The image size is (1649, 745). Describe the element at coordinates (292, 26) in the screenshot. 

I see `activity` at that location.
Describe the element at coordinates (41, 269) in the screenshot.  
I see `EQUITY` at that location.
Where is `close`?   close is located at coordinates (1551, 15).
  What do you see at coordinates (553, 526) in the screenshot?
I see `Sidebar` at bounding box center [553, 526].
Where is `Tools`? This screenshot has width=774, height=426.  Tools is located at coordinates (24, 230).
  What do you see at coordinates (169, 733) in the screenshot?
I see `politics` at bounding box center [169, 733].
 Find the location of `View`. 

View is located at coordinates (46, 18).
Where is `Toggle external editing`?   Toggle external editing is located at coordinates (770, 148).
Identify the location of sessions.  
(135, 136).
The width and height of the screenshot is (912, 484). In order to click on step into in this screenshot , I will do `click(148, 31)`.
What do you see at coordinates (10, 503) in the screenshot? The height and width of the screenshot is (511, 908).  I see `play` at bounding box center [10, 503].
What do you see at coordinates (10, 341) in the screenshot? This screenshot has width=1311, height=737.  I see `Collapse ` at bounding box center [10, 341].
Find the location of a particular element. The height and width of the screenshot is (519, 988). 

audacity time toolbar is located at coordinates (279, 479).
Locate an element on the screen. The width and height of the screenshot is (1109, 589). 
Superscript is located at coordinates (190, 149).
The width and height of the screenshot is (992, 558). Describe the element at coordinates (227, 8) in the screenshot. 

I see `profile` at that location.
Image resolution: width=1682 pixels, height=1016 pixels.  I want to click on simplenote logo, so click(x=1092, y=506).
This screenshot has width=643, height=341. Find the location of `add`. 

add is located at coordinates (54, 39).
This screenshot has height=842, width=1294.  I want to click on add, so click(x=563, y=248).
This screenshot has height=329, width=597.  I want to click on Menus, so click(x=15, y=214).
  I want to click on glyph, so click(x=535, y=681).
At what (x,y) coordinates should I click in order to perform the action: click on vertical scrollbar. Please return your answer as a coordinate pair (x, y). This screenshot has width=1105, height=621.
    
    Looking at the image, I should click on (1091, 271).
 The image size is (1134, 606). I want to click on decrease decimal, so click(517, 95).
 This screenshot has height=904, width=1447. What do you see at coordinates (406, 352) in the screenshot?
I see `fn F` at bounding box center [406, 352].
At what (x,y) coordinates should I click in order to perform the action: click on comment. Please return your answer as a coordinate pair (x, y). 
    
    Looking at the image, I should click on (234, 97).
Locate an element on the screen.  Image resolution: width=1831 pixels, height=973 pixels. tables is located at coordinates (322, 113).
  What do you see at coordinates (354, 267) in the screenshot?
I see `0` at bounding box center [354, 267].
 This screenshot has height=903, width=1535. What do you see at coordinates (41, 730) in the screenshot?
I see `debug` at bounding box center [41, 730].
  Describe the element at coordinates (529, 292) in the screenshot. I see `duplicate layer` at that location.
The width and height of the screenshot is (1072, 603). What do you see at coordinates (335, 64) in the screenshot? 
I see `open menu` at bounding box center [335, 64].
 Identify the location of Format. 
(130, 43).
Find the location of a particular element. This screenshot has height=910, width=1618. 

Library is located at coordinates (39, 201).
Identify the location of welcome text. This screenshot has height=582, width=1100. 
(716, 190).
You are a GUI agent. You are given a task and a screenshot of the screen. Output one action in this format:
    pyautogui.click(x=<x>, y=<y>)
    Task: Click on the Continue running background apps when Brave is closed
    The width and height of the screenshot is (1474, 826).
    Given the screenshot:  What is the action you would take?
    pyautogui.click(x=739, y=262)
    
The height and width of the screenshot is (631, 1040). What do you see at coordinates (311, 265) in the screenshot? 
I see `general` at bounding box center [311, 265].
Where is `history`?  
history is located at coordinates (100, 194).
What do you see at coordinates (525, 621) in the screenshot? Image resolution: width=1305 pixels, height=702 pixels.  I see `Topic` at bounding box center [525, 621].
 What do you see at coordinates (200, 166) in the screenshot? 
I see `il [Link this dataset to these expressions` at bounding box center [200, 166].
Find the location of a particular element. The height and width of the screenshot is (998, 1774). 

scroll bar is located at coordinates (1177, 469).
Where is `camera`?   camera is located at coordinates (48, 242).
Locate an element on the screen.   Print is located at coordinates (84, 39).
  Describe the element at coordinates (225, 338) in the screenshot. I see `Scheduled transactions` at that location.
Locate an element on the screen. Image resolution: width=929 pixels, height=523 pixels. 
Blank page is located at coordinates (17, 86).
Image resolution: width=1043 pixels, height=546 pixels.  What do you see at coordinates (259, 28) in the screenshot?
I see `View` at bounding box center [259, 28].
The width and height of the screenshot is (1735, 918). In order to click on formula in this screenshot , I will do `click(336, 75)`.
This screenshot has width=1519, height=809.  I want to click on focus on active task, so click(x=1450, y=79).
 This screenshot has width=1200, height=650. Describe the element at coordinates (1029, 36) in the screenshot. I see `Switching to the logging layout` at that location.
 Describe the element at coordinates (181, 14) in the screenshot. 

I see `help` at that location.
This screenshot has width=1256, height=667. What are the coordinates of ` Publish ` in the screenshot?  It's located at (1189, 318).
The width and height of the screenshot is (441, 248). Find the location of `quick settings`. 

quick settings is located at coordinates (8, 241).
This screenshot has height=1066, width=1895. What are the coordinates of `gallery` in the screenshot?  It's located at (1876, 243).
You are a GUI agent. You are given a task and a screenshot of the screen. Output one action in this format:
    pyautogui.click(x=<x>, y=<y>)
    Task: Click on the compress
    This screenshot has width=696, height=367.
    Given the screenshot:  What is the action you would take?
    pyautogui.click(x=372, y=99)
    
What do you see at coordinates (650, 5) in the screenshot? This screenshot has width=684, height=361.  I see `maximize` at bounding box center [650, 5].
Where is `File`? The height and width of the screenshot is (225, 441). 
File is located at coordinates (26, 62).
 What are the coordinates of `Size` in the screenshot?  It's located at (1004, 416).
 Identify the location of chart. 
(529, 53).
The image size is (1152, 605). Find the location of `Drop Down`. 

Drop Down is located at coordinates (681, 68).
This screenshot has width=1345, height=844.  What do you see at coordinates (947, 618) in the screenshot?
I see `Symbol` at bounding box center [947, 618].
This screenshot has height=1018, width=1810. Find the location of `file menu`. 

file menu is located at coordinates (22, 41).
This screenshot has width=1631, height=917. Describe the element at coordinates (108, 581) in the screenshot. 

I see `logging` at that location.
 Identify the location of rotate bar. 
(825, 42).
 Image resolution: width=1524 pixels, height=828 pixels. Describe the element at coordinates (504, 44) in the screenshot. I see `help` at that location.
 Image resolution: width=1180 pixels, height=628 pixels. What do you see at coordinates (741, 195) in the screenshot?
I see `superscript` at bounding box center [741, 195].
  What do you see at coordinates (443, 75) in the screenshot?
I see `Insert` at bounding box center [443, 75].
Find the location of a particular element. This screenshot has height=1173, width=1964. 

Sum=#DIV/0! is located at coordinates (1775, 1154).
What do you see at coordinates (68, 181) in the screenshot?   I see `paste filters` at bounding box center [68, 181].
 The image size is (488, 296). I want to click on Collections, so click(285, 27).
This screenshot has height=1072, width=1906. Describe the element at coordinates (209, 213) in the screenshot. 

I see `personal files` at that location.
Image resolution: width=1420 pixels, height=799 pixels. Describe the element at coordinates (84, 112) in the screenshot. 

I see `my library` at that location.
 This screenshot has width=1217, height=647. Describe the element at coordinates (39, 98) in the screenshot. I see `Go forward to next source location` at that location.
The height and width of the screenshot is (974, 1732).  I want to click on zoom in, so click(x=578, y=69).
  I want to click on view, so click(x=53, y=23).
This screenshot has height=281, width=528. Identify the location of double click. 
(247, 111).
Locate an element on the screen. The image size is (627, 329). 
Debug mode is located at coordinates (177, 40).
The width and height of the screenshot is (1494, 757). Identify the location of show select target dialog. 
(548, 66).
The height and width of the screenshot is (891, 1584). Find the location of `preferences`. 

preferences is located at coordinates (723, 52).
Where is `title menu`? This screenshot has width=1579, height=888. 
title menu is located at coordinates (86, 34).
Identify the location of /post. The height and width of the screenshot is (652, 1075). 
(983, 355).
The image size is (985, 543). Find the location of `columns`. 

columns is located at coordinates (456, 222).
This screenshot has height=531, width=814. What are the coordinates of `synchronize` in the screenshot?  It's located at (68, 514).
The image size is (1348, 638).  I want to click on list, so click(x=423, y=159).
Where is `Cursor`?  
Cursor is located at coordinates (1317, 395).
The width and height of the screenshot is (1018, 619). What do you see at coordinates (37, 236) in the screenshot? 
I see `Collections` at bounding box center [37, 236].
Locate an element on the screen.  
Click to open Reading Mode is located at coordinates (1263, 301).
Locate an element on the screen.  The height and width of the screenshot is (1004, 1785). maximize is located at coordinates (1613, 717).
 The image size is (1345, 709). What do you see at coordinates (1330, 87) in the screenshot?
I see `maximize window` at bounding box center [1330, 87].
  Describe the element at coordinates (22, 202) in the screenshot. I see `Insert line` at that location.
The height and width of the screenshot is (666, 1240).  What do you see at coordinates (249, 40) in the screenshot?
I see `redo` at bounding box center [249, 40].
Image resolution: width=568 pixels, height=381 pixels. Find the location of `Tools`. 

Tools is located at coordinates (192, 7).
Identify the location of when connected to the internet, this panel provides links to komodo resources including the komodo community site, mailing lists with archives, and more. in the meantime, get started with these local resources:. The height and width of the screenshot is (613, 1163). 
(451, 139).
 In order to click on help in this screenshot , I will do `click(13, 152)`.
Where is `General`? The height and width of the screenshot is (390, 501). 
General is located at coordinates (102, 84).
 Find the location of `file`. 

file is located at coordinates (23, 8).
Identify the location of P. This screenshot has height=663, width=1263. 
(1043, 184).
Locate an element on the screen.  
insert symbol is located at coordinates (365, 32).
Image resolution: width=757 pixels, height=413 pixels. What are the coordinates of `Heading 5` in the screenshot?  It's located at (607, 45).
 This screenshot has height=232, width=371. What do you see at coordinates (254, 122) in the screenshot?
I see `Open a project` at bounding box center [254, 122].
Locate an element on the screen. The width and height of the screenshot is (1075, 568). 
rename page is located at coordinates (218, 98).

——

→ REQUIRED TASK
Output the lines above starting at the one containing "coordinates (84, 39)." and ending at the one containing "Blank page is", unchanged.

→ EXERCISE OUTPUT
Locate an element on the screen.   Print is located at coordinates (84, 39).
  Describe the element at coordinates (225, 338) in the screenshot. I see `Scheduled transactions` at that location.
Locate an element on the screen. Image resolution: width=929 pixels, height=523 pixels. 
Blank page is located at coordinates (17, 86).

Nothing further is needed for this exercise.